Brilliant.  A word we rarely use in the USA, the British will hear of a good idea and respond "brilliant."  When I saw "Motel 6 Offers Free Rooms to 3 Rock Bands" in USAToday I simply thought "brilliant."

Do you remember the old Motel 6 ads?  "We'll keep the Light on For You"  was how Tom Bodett, a National Public Service radio announcer from Alaska enticed people.  Using a very rural, almost corny  approach to undersell the rooms, this tied to 1950ish thoughts about visiting distant relatives.  It wasn't a bad ad.  And it probably worked really well (I still remember the ads) for years after release in 1986.  But that tone doesn't have much appeal to the younger generation.  29 years after being launched, the under 35 crowd doesn't remember this ad – nor did they grow up in a rural America – nor do they know the origins of looking for reliable, clean motels on a cross-country trip during the early days of interstate highways.  And they simply don't care.  That ad program ran its course, to be polite.  Motel 6 might be a good product, but it was slipping away into the oblivion of brands you forget – like Howard Johnson's.  Or Ovaltine.

Hand it to management of Motel 6 and parent Accor, they Disrupted the old approach by offering free rooms to rock bands.  If you've read my previous posts on the music business you know that musicians end up covering their own cost for travel – and as the USAToday article points out, many band members spend most nights sleeping in the van or on the floor of someone's  house.  It's definitely not free booze and hooliganism in a 5-star property.  So these band members are quite pleased to have someone offer them free rooms – clean, tidy and comfortable.

Now those band members can reach out to their followers via Twitter and Facebook with positive comments and thanks for these rooms.  A medium where you can't buy ads, but where reputations can be created and expanded.  Not only promoting Motel 6, but promoting to an audience the company wasn't even reaching before.  And catching one of the most highly prized, and valued, demographics in the ad business – age 24 to 34.  Who knows how long these young folks might remain customers, after they discover the wonders of clean, affordable lodging.

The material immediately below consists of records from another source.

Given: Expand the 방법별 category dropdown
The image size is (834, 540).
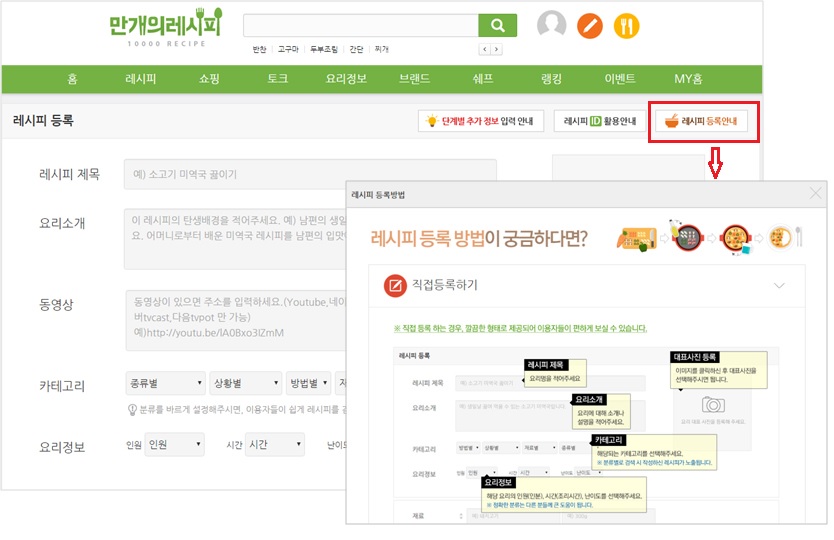Looking at the screenshot, I should (307, 384).
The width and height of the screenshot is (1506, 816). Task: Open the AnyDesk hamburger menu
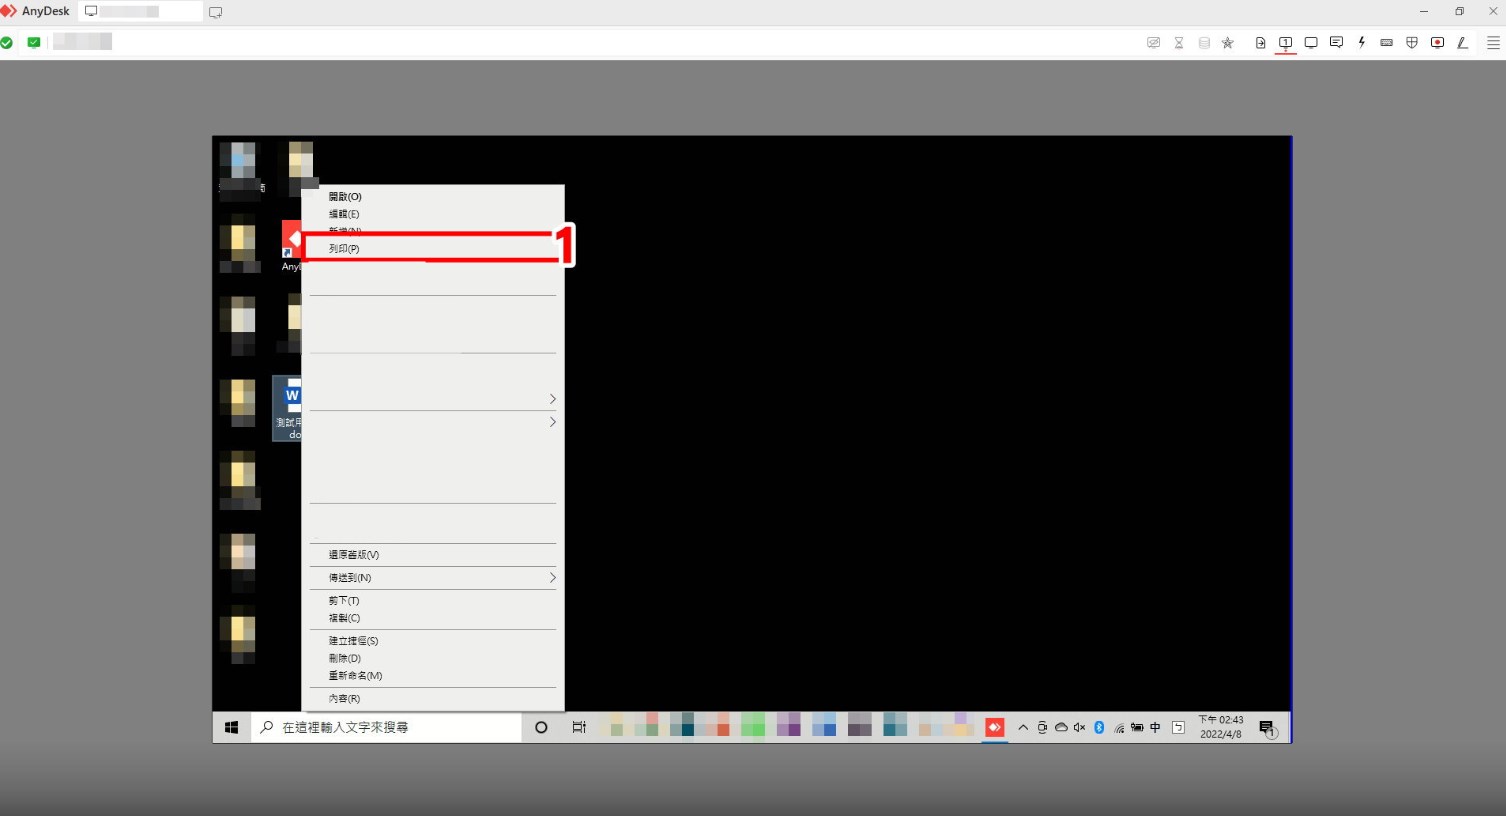pos(1493,43)
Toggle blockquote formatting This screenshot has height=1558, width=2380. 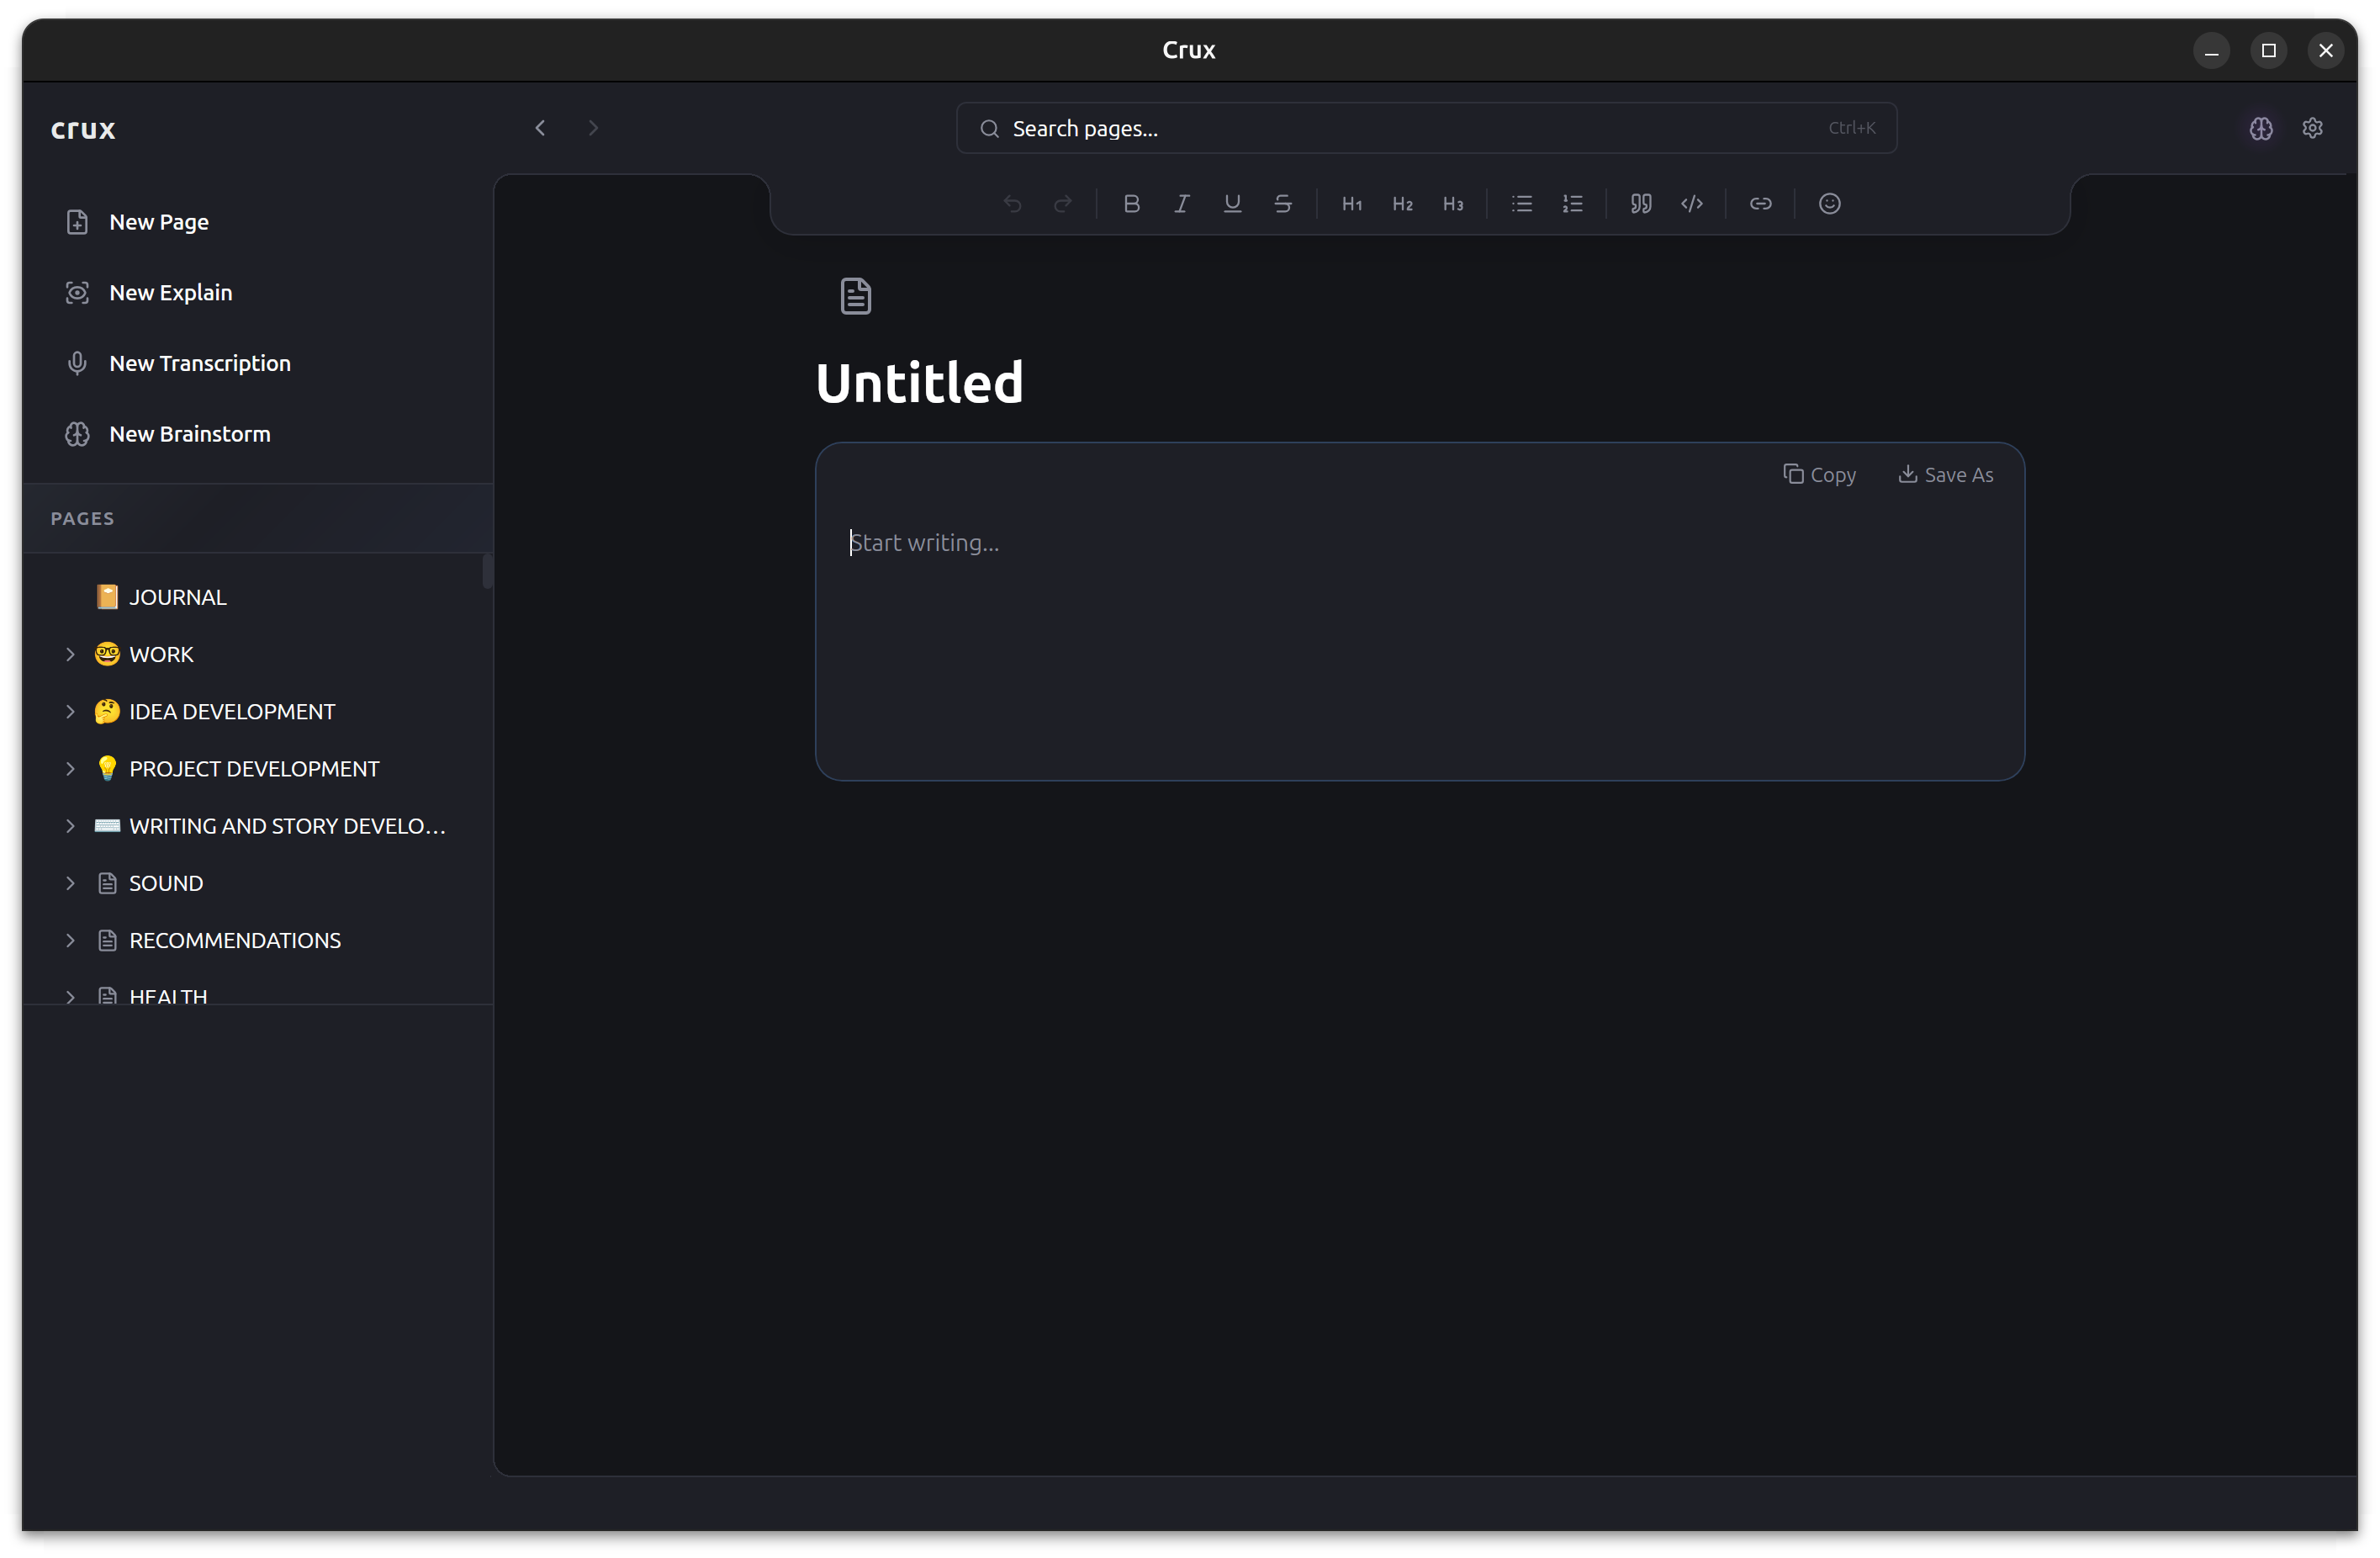click(1641, 204)
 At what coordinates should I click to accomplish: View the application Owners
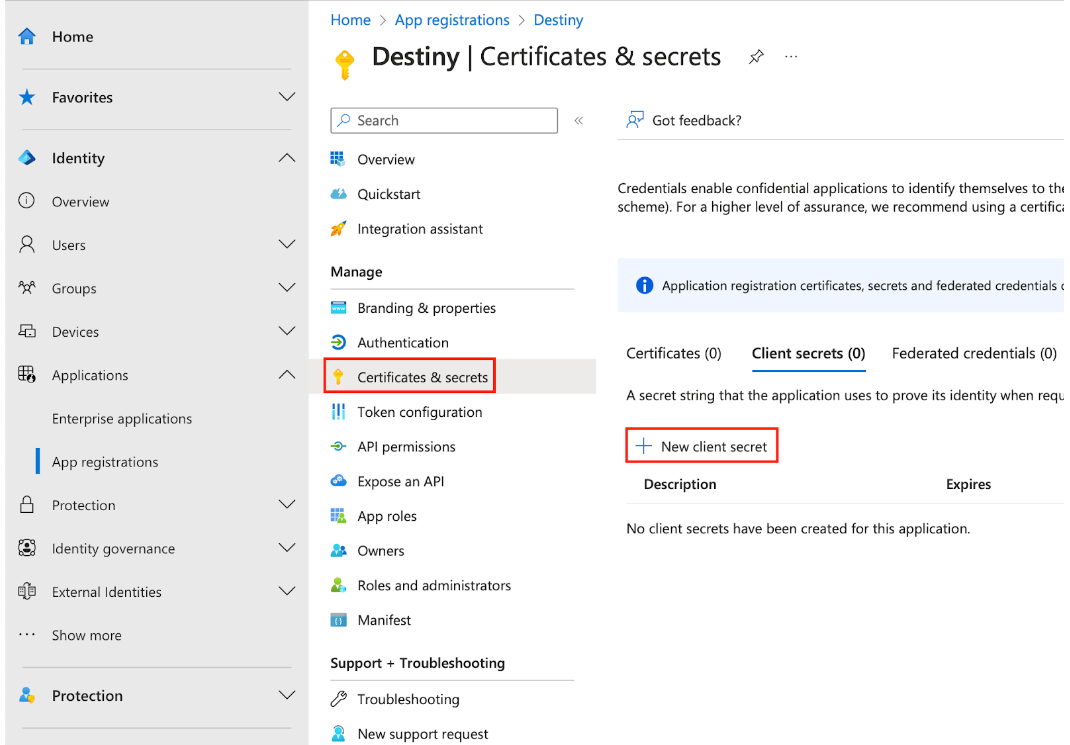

Anybody can do what Motel 6 just did to help re-invigorate your business.  It would have been very easy for sleepy Motel 6 brand to have remained where it was, doing what it always did.  And continue losing mind-share, as well as profitability.  But this move, at an amazingly low cost (literally, advertising in exchange for product, is an incredible deal – and a lot cheaper than those old radio ads), will revive the brand among a new group of customers – and a group that is not well served by the hotel industry.  It's hard to find anything in this move that doesn't come off like a big win for everybody!